[Start of Attachment]

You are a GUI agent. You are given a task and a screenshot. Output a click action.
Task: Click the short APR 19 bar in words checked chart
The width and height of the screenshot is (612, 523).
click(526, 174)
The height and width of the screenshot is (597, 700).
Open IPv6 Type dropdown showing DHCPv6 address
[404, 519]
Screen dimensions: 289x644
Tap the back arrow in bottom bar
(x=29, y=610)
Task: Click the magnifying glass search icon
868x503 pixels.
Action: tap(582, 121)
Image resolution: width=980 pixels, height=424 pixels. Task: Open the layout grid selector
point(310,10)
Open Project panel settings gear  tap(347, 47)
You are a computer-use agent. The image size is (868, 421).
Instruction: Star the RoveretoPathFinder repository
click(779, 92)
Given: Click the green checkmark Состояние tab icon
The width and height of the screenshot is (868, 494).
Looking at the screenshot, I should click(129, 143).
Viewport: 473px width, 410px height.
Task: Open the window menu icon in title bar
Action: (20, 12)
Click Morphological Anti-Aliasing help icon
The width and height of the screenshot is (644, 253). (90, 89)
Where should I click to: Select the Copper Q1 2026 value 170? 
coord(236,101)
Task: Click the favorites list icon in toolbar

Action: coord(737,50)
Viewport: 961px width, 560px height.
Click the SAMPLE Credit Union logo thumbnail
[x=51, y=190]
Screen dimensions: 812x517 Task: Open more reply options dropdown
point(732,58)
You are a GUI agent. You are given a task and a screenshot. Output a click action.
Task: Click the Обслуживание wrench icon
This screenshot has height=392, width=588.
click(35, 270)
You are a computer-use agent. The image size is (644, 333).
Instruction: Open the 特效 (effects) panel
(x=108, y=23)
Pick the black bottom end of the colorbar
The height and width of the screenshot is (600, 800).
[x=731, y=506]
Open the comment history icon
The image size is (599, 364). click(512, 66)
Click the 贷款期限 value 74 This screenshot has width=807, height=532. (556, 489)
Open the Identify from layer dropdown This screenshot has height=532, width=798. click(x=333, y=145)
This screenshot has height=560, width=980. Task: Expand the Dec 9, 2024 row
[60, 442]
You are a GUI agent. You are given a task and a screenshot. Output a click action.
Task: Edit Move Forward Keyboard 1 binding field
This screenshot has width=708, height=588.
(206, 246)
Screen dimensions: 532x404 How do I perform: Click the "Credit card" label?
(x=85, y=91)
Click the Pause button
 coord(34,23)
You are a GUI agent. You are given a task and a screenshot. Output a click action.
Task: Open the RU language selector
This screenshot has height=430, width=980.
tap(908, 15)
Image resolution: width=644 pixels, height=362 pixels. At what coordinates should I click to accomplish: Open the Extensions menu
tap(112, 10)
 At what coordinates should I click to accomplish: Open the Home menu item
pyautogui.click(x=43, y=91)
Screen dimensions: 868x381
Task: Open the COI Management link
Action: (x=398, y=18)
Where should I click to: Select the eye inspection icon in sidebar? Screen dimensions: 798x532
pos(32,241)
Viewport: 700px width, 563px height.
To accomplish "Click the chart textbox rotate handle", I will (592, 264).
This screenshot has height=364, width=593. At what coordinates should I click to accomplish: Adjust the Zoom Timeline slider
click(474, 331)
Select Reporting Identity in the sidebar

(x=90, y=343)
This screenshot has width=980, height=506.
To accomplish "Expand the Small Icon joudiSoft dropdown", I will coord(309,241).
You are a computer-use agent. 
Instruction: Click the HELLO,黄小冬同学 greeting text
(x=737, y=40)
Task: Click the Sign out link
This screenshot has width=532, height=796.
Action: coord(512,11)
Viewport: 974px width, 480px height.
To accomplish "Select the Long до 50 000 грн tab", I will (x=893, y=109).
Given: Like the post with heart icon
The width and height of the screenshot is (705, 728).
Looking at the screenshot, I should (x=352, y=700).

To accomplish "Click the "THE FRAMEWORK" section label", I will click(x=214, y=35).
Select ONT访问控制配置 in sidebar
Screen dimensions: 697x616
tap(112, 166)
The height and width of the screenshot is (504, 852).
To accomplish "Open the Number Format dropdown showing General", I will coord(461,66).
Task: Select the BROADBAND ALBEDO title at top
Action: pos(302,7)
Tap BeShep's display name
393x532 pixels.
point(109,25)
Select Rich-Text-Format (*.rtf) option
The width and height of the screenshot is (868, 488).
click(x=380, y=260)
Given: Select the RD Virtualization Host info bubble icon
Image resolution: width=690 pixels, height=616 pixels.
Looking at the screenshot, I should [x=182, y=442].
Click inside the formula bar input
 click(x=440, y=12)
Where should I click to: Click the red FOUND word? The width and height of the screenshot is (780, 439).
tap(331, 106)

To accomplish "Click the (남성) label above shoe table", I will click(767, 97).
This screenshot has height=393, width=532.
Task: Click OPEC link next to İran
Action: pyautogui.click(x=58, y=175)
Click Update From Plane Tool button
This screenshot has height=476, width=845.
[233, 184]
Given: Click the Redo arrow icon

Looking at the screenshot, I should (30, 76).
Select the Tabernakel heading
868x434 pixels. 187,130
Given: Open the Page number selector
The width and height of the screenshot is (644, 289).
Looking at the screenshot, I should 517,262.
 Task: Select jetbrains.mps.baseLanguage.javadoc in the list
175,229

[End of Attachment]

◆ Assignment ◆
The answer consists of the lines above that include the word "computer", each copied exactly.

◆ Result for this task ◆
You are a computer-use agent. The image size is (868, 421).
You are a computer-use agent. The image size is (644, 333).
You are a computer-use agent. 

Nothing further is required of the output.